Research by Sendhil Mullainathan, co-author of the recently-published book Scarcity (reviewed on this blog by CFI’s Sonja Kelly here) and others has documented how the constant worry and distraction of living with too little – what Sendhil and his co-author Eldar Shafir refer to as “tunneling,” with its intense focus on making ends meet day-to-day – ultimately affects poor people’s ability to make good decisions. Basically, this growing body of research shows that when people are in a situation of scarcity, they are not as smart, not as able to resist temptation, and are less likely to be able to make and stick to a plan, as compared to themselves in a time of less scarcity.

Kate McKee leads a panel at the FI2020 conference. Kate McKee leads a panel at the FI2020 conference.

Phot0 Credit: Center for Financial Inclusion

This scarcity framework and evidence has potentially powerful consequences for financial inclusion. The panel that followed focused on how scarcity, the bandwidth tax, and tunneling affect the relevance, uptake, and usage of financial services by lower-income people.

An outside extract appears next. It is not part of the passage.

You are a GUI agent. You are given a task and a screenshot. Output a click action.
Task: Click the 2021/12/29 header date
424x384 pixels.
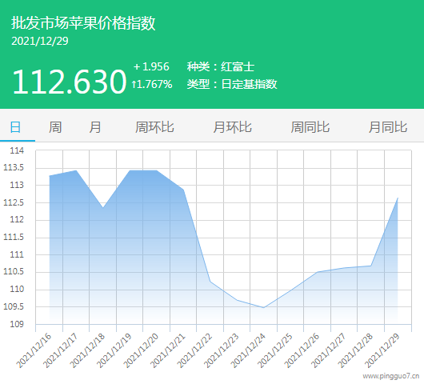tap(40, 41)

One of the key insights was entry products need to meet a really immediate need. They need to be ‘in the tunnel’ of what the customer is focused on to meet their day-to-day needs. Obviously mobile telephony is firmly in the tunnel virtually everywhere in the developing world. Person-to-person money transfer has also passed the “tunnel test” of rapid uptake in an increasing number of markets – Kamal noted that he felt the company had reached an important tipping point when “bKash” had become a verb commonly used across Bangladesh. Tine made the point of needing excellent execution and recruiting the right kind of agents that customers will trust, in order for customers not to have extraneous worries that would prevent them from really being able to make decisions.